*** DATASET CONTENT ***

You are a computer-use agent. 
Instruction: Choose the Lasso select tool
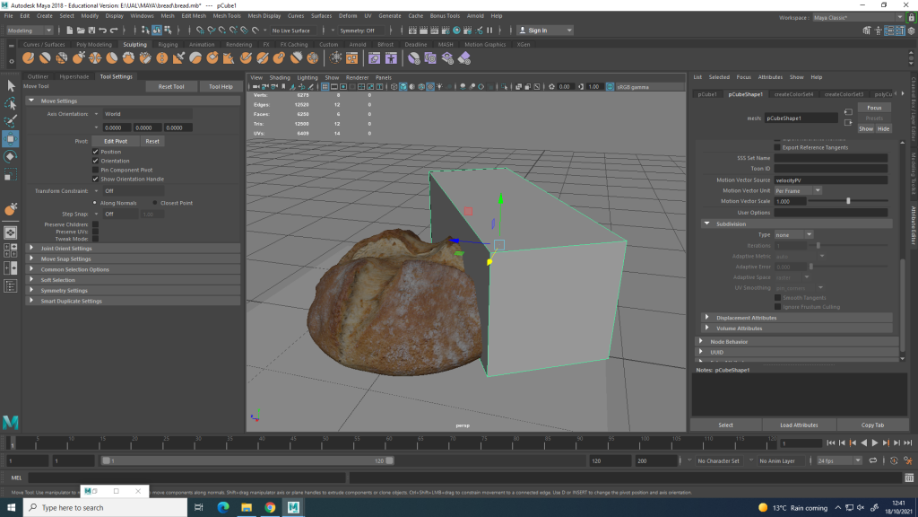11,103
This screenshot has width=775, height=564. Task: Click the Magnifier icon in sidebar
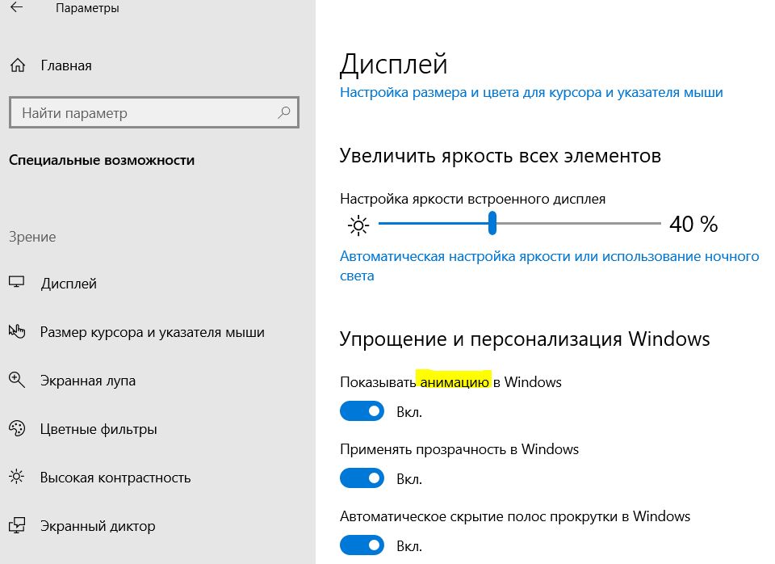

*** End of DATASET CONTENT ***
*** DATASET CONTENT ***

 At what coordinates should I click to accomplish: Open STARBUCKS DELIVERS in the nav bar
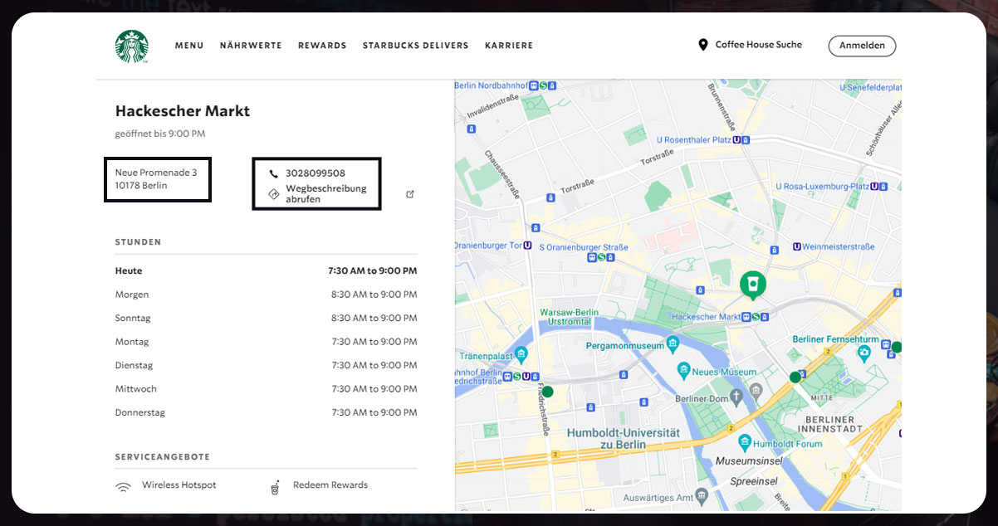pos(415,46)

*** End of DATASET CONTENT ***

Your answer should be the lines above, word for word, from the line with "You are a computer-use agent." through the line with "This screenshot has", minus the pictures.

YOUR SOLUTION:
You are a computer-use agent. 
Instruction: Choose the Lasso select tool
11,103
This screenshot has width=775, height=564. Task: Click the Magnifier icon in sidebar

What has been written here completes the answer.